Die dänische Regierung und einige weitere Verbündete reagierten auf die ausbleibende Widerrede wenig amüsiert. Und auch im NATO-Hauptquartier in Brüssel gab Ruttes Auftritt in Washington zu reden. Die Zeitschrift „Politico“ urteilte: Rutte möge die persönliche Gunst Trumps erlangt haben. Aber die Herzlichkeit im Oval Office werfe auch Fragen über Ruttes Engagement für die Grundprinzipien der NATO auf.

Emmanuel Macron

Deutlich bessere Bewertungen für sein Auftreten im Weißen Haus erhielt der französische Präsident Emmanuel Macron. Während seines Besuchs am 24. Februar widersprach er Trump, als der behauptete, die Europäer hätten den größten Teil ihrer Hilfen für die Ukraine zurückerhalten. „Nein, um ehrlich zu sein, wir haben bezahlt“, entgegnete der französische Präsident.

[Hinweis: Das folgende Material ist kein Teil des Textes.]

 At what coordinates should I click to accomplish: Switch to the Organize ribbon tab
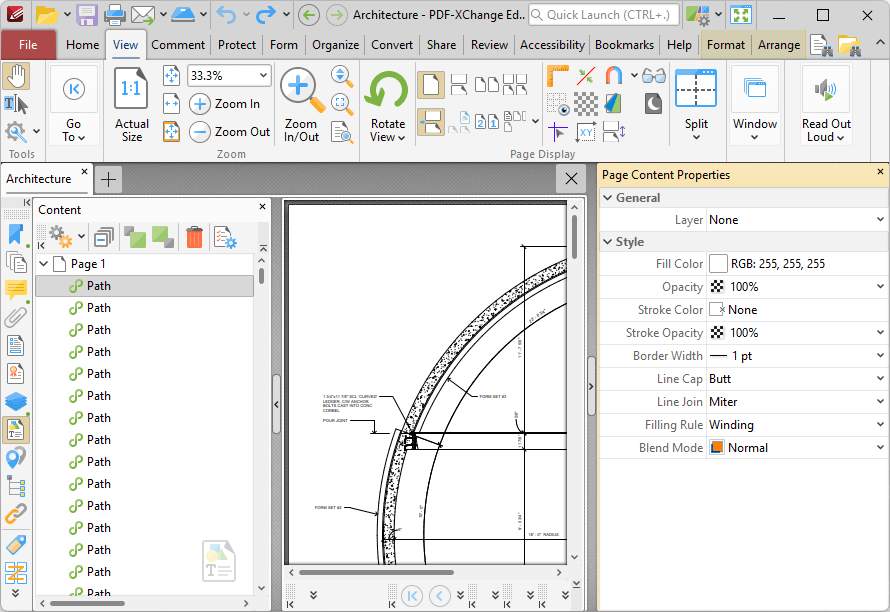pyautogui.click(x=335, y=45)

Hand auf den Arm: Macron und Trump am 24. Februar im Oval Office
Hand auf den Arm: Macron und Trump am 24. Februar im Oval OfficeReuters

Seine Widerrede kombinierte Macron mit einem im Umgang mit Trump hilfreichen Mittel: Nämlich dem Körpereinsatz. Während seiner Widerrede legte der französische Präsident beruhigend seine Hand auf den Arm seines amerikanischen Gegenübers. Das rang Trump ein Lächeln ab. „Wenn Sie das glauben, ist das für mich in Ordnung“, sagte der Gastgeber. Später nannte er Macron einen „ganz besonderen Mann“. Auch der Händedruck der beiden glich einem freundschaftlichen Duell im Armdrücken.

Keir Starmer

Offensichtlich gut vorbereitet war auch der britische Premierminister Keir Starmer. Während seines Besuchs am 27. Februar griff der Gast aus London vor laufenden Kameras in sein Sakko. Er habe für Trump einen Brief, den dieser sofort öffnen sollte. Darin: eine Einladung des britischen Königs Charles zu einem Staatsbesuch. Als „beispiellos“, „wirklich historisch“, etwas „ganz Besonderes“ pries Starmer die Einladung nach Schloss Windsor. Das verfing bei Trump, dem bekennenden Bewunderer der britischen Krone.

Die Charmeoffensive Starmers konnte aber nicht verhindern, dass einen Tag später das Treffen Trumps mit Selenskyj vollends aus dem Ruder lief.